CPR and epinephrine administration are both recommended as part of the ATLS algorithm for cardiac arrest (48). The research surrounding the role of CPR and epinephrine in pediatric traumatic cardiac arrest is conflicting. Physiologically speaking, forcing the heart to pump without blood to pump does not seem as though it would prove helpful. Despite CPR and epinephrine provided in the pre-hospital setting, traumatic arrest survival is poor as previously mentioned. One recent study showed that although epinephrine did increase the rate of ROSC/ post-ROSC BP and HR, it had no impact on long-term survival or favourable neurologic outcome in pediatric traumatic cardiac arrest patients (49). In fact, it was a risk factor for mortality (48). Another recent analysis also showed that those who survived a pediatric traumatic arrest received less doses of epinephrine while having a longer CPR time as well as having no effect on favourable neurologic outcomes (50). Although this was noted here, it is a general literary consensus that shorter resuscitation time itself typical improves survival outcomes. A recent literature review to assess if CPR was helpful in pediatric traumatic cardiac arrest revealed no trials to support or deny its use (51). Although there appears to be some ambiguity, the evidence for both CPR and epi for non-traumatic cardiac arrest is clear and as such it is still the recommended path for trauma pending further research.

 

Societal Cost

Lastly, I wanted to briefly highly another point of view. Given the low yield of ERT in pediatrics, the question of its societal utility and resource allocation can be made. One study noted 51% of ERTs completed were deemed unnecessary (no survivors or organ donation) resulting in considerable resource use (335 units pRBCs and OR visits) (52). There is also an increased incidence of needle stick injuries by up to 7.2% in health care providers during an ERT (53).

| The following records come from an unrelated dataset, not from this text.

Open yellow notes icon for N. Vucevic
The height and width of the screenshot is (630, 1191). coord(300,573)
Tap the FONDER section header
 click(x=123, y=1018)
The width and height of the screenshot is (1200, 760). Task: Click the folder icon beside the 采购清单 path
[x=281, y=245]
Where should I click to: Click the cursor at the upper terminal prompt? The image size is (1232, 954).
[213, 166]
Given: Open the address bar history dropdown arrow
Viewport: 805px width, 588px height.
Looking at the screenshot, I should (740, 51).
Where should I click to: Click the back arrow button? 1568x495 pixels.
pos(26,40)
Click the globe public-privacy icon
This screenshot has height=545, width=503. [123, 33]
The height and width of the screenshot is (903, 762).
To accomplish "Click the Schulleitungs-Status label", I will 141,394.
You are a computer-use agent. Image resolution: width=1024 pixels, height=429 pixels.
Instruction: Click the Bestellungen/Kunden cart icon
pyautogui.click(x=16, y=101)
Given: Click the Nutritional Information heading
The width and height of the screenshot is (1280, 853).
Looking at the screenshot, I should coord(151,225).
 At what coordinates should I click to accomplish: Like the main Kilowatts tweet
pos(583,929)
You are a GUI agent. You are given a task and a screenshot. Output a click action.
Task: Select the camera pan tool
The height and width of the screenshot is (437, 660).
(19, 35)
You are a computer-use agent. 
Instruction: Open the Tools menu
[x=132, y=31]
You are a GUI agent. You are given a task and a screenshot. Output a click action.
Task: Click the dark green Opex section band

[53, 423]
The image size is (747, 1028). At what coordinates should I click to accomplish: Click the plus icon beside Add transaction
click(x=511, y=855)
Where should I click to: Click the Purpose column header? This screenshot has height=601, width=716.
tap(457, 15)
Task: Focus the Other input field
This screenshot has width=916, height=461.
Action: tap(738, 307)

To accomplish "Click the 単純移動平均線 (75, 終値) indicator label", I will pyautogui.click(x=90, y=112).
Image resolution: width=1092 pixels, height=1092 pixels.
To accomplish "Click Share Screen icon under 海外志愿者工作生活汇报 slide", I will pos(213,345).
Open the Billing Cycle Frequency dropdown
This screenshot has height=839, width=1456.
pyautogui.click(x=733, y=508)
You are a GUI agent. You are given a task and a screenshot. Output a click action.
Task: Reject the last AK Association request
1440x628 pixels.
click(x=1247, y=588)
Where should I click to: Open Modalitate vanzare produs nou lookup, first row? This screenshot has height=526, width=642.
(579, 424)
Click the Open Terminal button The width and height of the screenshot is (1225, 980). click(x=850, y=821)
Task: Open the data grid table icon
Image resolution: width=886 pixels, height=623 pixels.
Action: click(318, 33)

Given the ongoing personnel and blood shortages, the use of this technique needs to be extremely selective.

 

Summary

Pediatric traumatic cardiac arrest is a trying issue. The events are low in frequency yet have high acuity. The use of emergency resuscitative thoracotomy in pediatrics is more selective to those patients with signs of life and truncal trauma in comparison to adults. As such, the algorithms used for these cases involves usual PALS cardiac arrest algorithms with a focus on treating reversible causes of arrest in trauma including hemorrhage, pneumothorax, hemothorax and cardiac tamponade.  The evidence for many of these recommendations is poor. Therefore, a guideline is just a recommendation, and each patient must be looked at with a case-by-case basis. Further research needs to be conducted surrounding the use of many of our interventions in the pediatric setting to best provide care and improve outcomes.